African agtech funding drops nearly 20% in 2025 to under $170 million
African agtech funding fell nearly 20% in 2025 to under $170 million, with equity funding plunging and almost 80% of rounds below $1M; investment remained highly concentrated in a few companies even as capital flows diversified beyond Kenya.
Investment into African agtech fell sharply in 2025, with total funding down nearly 20% to under $170 million and the number of deals declining by around 10%, according to the State of Agtech Investment in Africa 2025, Briter and AgBase’s flagship report published via Business Insider Africa. The analysis covered more than 490 funded ventures and over 600 active funders between 2016 and 2025, and signals a continuing correction from the sector’s 2022 peak.
"For the first time, equity accounted for less than half of total agtech funding, falling from $328 million in 2022 to roughly $80 million in 2025," the report said, underscoring a marked shift in the composition of capital flowing to the sector.

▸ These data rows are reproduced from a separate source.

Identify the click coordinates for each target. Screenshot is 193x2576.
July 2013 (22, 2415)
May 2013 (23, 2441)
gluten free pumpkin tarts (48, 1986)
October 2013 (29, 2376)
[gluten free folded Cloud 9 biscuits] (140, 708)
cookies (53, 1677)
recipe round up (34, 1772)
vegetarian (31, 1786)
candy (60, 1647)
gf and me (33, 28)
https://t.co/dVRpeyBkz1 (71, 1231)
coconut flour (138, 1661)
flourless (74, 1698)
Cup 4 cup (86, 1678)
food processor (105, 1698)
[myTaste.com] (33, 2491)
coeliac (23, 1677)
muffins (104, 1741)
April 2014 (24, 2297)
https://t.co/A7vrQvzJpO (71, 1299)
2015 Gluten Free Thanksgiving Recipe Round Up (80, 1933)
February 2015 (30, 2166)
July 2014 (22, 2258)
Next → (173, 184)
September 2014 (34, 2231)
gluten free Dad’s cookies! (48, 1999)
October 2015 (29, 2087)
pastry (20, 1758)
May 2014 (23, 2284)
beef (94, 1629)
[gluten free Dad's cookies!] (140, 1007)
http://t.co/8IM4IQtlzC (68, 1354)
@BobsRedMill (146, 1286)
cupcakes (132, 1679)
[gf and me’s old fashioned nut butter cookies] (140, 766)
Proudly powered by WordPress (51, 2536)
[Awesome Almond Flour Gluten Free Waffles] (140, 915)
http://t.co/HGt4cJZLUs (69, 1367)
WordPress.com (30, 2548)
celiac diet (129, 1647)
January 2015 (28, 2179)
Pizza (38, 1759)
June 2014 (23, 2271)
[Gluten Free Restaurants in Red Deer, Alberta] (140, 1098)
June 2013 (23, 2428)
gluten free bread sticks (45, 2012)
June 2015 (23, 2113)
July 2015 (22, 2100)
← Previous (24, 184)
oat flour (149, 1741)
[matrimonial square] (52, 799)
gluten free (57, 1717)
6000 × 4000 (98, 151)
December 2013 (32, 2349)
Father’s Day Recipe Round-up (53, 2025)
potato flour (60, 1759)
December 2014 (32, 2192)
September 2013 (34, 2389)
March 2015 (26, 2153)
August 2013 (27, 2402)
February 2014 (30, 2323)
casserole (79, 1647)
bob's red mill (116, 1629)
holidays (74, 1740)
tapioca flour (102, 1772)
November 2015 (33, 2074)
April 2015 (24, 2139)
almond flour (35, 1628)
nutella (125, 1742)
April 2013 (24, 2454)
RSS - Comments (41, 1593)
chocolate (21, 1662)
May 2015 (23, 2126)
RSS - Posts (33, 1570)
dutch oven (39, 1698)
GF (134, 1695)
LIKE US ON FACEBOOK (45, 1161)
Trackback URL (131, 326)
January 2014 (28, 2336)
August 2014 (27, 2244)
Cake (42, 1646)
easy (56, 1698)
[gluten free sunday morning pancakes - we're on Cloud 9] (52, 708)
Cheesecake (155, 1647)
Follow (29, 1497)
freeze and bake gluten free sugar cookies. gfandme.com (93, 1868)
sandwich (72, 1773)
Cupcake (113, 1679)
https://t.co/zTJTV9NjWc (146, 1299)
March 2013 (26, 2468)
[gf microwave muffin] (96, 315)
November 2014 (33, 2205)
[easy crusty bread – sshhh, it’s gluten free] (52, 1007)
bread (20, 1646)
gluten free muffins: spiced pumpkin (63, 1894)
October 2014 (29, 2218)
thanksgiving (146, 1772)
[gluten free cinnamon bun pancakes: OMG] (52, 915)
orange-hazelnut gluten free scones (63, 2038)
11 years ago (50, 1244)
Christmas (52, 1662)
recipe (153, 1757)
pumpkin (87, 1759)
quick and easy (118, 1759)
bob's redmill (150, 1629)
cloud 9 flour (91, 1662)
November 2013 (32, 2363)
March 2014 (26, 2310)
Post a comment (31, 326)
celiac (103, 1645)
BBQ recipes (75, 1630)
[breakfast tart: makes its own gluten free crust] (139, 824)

That shift has been dramatic. Equity rounds all but evaporated relative to earlier years, while debt, hybrid instruments and grants moved to the forefront of financing. Mid-sized equity rounds — typically in the $1 million to $10 million band — have become rarer, representing only about 20% of total deals in 2025. At the same time, nearly 80% of rounds were sub-$1 million, a far higher share than in Africa’s broader startup ecosystem, and deals above $10 million increased only slightly.
Concentration, deal sizes and geography
Investment remained highly concentrated: just 11 companies captured more than half of all agtech funding in 2025. The report also highlights persistent gaps in the growth capital corridor, noting a dearth of mid-stage funding in the roughly $250,000 to $2 million range that many scaling startups depend on.
- Total agtech funding in 2025: under $170 million (down nearly 20%).
- Equity funding: roughly $80 million in 2025, down from $328 million in 2022.
- Sub-$1 million rounds: nearly 80% of deals.
- $1M–$10M rounds: about 20% of deals; deals above $10M rose slightly.
- Data set: 490+ funded ventures and 600+ active funders analysed.
Geographically, the centre of gravity is broadening. Kenya — long the dominant hub for agtech capital — saw its share fall from more than 50% in 2023 and 2024 to around a quarter of total funding in 2025, as investors diversified across Egypt, Nigeria, South Africa, Tunisia and Ghana.
Gender dynamics showed modest progress but continued imbalance: women were involved in approximately 7% of agtech deals, a higher rate than in fintech and healthtech, yet funding outcomes still favoured larger downstream models where women’s representation drops sharply.
The report frames the downturn as more than a short-term dip. It describes the pattern as "highlighting a structural reset rather than a temporary dip," suggesting that funders and founders will need to adjust strategies for a landscape where debt, hybrids and smaller early-stage cheques predominate and mid-stage capital remains scarce.